Make Data your ally … and avoid these top five mistakes that have cost companies millions!
Articles • Central Innovation • 7 May 2019
We all make mistakes – but even a simple typo due to lack of concentration, fatigue or simply bad eyesight can be more costly than you might first imagine!
In our modern world, transferring data from one software platform to another is a crucial component of the product development process. But surprisingly, a lot of our customers are still utilising a manual approach to data transfer – that is, somebody takes the design data and keys it in for the production department. And here’s where the inevitable human error steps in!
Unless your staff are superpowered, or you can afford the time-consuming task of having every bit of data entry not only double but triple checked, then – as the poet Robert Burns put it – ‘the best laid plans o’ mice and men’ are apt to go awry. Or, as we say in more modern vernacular – albeit politely – stuff happens.
And it’s not just a question of a slip of the typing finger. Data can be misplaced, staff may not fully understand the correct procedures, or they may be under the gun due to work pressures. These and other issues all affect quality control – and unfortunately, more often than many of us would like to admit.
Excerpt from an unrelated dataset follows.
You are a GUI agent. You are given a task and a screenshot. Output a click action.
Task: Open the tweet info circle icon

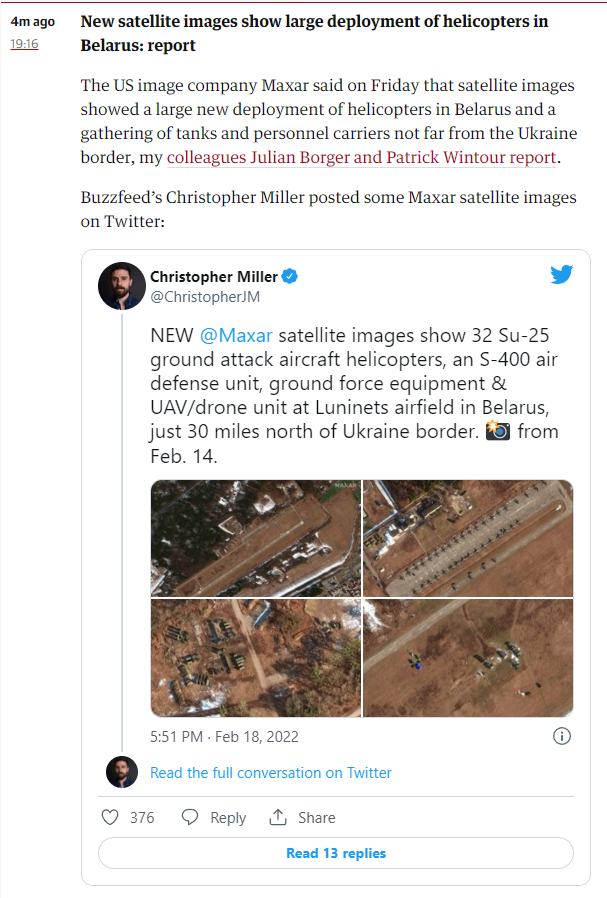click(562, 736)
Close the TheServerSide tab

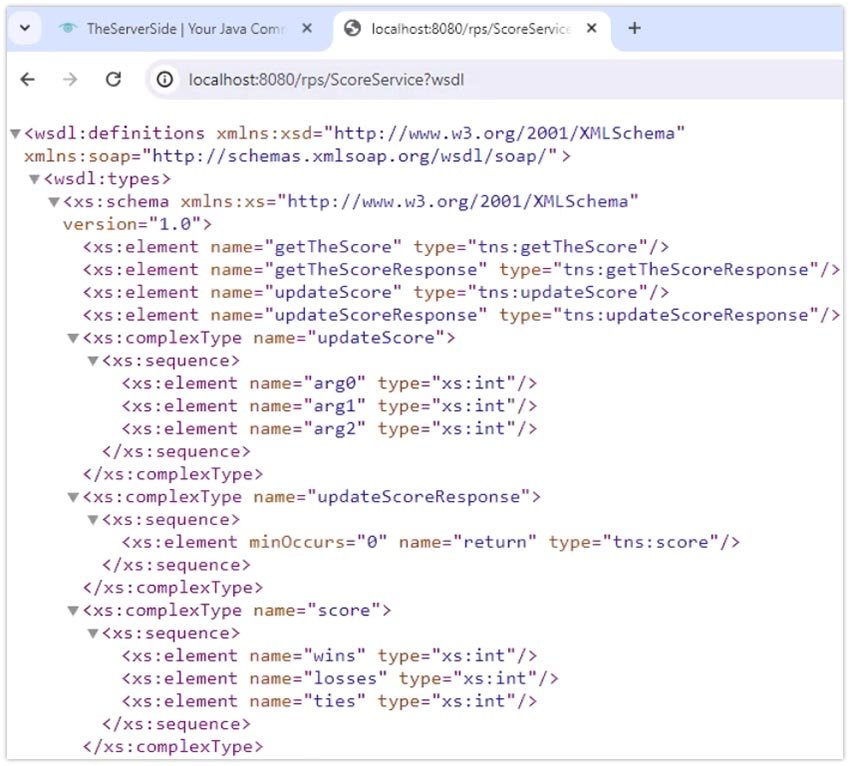coord(306,29)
Research shows that only 47 per cent of companies think they are being efficient in their passing of data between steps of a product lifecycle. In fact, one study found that 88 per cent of spreadsheets contain at least one (or more!) serious errors.
We are in an era of digital transformation, where all businesses must bring their A game to not get left behind. Implementing changes to your data transfer process will not only be beneficial for business today, but essential for survival tomorrow!
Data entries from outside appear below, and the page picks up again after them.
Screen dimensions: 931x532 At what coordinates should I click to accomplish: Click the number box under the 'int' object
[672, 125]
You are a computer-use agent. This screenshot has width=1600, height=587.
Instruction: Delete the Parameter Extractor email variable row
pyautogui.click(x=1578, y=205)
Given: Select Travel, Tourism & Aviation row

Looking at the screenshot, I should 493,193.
So why not embrace change, improve your processes with DataSuite, and make data your ally … not the cause of your headaches!
From typos to miscalculations, to simple copy and paste errors … here are the top 5 manual data entry errors! Hope your business doesn’t make it to the next list!
- Typing error costs Japanese share-trading company $225 million. In 2003, Mizuho Securities of Japan planned to sell a single share of J-Com for some 610,000Yen. But a trader’s typo led instead to 610,000 shares put up for sale at the bargain basement price of 1Yen! The sale went ahead even though the number of shares up for grabs was more than Mizuho Securities owned – costing the business more than $225 million. 
- An Excel Spreadsheet copy and paste error cost Canadian power company TransAlta $24 million when spreadsheet rows were misaligned. This meant bids were put against the wrong contracts, shearing 10 per cent off the company’s yearly profit at a single keystroke.
- Another Excel typo was responsible for Kodak’s $11 million severance error in 2005. An employee typed too many zeros on a severance record leading to an overstatement of $11 million, sending Eastman Kodak stock into a spiral due to last-minute accounting adjustments!
- Excel user error was the cause of JP Morgan’s infamous London Whale debacle. An employee copied the wrong information from one spreadsheet and pasted it to another to create a value-at-risk (VaR) model which understated the company’s risk and contributed to a $6 billion trading loss.
- A template error led to the release of confidential information from drug company AstraZeneca in 2011 – due to the apparently innocuous combination of a ‘routine consensus collection process’ and an Excel template! Embedded in the template was confidential corporate data and this was sent to analysts along with the rest of the financial package.
The solution to all these problems is to automate your data transfer! You can protect against the above errors and make data your strongest ally with DataSuite.
DataSuite does this by:
Delivering a seamless interface for different data and different systems, focusing your business back to what it does best and away from mistakes, complicated systems and the need for tedious and time-consuming manual transfer.
By automating data loads and movement, DataSuite removes the risk of human error. It builds on this by connecting different systems so they can act as one, marrying different data into a single usable data environment where all data can be exploited as one dataset – including the specific business rules you need to add to the process.
Finally, all this can be taken to the ultimate level – with DataSuite programmed to enhance data to support more sophisticated systems and process automation, usage and capability.